[TASK TO CARRY OUT] Please restate, word for word, the lines below that begin at the one with "Task: Click the Red channel slider handle" and end at the one with "The image size is (980, 680).". Leave out all other lines.

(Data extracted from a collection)
************
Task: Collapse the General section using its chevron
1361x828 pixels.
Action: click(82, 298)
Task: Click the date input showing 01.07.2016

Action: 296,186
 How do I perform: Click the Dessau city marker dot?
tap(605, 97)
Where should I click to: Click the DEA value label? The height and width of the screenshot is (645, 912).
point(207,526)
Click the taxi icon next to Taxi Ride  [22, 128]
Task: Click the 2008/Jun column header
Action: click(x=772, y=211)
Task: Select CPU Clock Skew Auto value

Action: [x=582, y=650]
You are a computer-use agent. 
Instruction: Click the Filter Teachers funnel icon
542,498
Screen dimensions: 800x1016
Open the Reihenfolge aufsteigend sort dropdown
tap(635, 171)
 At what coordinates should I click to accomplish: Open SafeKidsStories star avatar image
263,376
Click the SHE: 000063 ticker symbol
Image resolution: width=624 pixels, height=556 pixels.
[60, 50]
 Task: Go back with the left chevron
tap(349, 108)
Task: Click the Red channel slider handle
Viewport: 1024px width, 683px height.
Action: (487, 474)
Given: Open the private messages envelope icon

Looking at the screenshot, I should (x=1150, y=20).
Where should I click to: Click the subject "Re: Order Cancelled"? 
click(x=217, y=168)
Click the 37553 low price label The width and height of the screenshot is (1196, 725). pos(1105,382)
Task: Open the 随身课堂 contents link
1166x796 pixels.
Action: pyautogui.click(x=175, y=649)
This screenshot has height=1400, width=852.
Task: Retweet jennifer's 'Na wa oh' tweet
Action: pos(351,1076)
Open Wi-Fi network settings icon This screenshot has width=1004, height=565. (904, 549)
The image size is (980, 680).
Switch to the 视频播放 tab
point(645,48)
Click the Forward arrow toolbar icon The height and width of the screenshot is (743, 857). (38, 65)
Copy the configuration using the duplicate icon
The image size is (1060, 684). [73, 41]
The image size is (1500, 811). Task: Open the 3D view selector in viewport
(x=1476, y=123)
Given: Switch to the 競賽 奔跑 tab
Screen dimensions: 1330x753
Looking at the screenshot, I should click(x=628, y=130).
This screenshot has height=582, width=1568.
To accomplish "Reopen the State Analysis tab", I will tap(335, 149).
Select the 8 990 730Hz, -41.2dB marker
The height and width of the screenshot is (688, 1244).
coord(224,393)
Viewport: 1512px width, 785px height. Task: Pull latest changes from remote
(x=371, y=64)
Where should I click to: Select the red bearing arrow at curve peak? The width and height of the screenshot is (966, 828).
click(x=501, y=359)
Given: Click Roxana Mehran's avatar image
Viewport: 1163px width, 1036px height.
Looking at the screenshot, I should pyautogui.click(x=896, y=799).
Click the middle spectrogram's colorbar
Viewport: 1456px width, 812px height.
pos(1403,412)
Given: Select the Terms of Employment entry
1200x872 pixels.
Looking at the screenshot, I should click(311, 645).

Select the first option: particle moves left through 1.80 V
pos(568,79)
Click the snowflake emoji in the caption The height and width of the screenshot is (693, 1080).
************
[EXERCISE SOLUTION]
Task: Click the Red channel slider handle
Viewport: 1024px width, 683px height.
Action: (487, 474)
Given: Open the private messages envelope icon

Looking at the screenshot, I should (x=1150, y=20).
Where should I click to: Click the subject "Re: Order Cancelled"? 
click(x=217, y=168)
Click the 37553 low price label The width and height of the screenshot is (1196, 725). pos(1105,382)
Task: Open the 随身课堂 contents link
1166x796 pixels.
Action: pyautogui.click(x=175, y=649)
This screenshot has height=1400, width=852.
Task: Retweet jennifer's 'Na wa oh' tweet
Action: pos(351,1076)
Open Wi-Fi network settings icon This screenshot has width=1004, height=565. (904, 549)
The image size is (980, 680).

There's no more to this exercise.